Work order: Give back, exactly and with nothing else, the lines running from the one that contains "Where should I" to the end of the entries below; do not include pictures.

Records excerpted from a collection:
════════════════════
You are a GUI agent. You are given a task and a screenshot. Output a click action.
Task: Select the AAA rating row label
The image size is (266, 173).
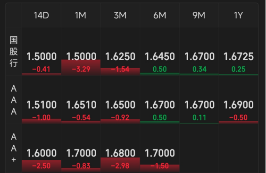pyautogui.click(x=14, y=100)
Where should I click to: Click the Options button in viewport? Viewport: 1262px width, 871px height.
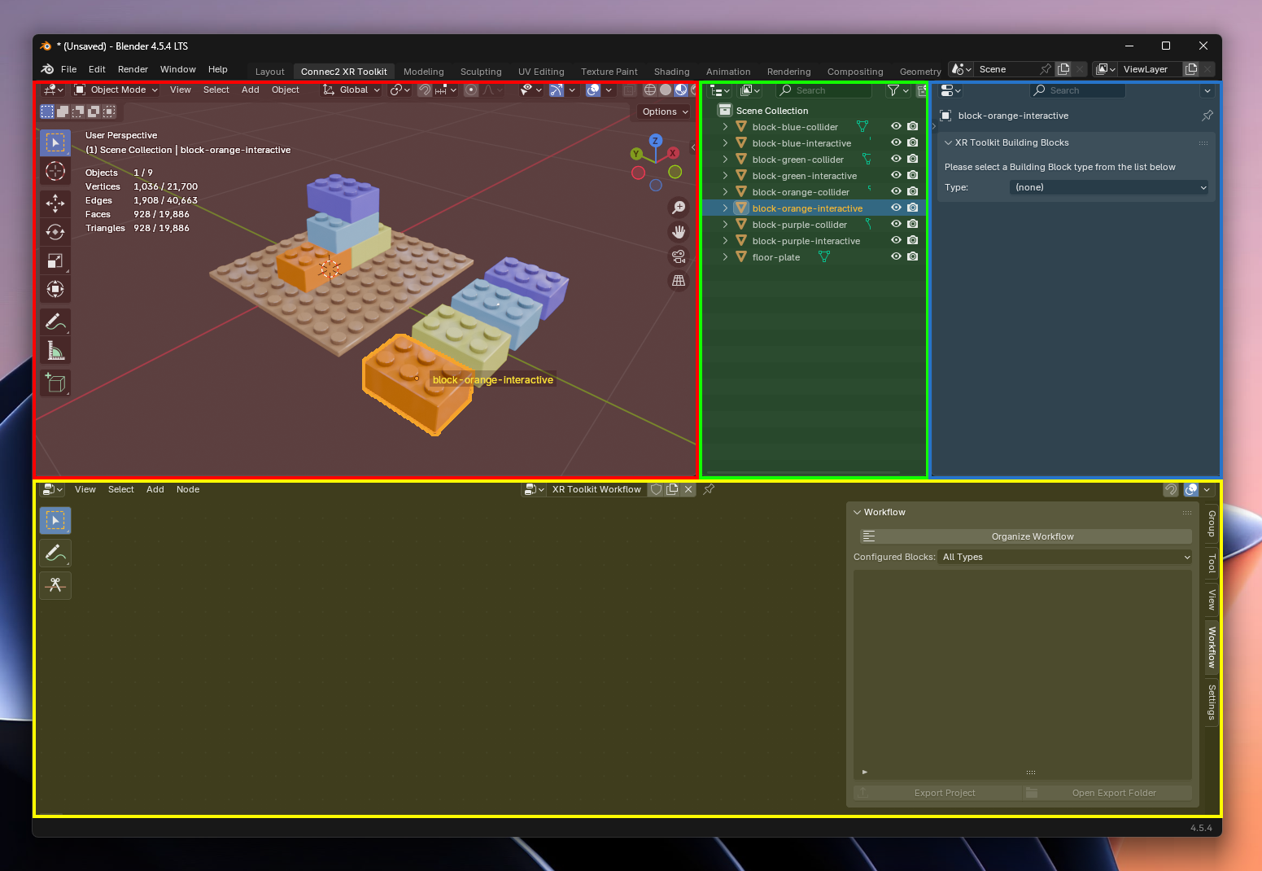tap(664, 112)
════════════════════
The answer:
Where should I click to: Click the Options button in viewport? Viewport: 1262px width, 871px height.
tap(664, 112)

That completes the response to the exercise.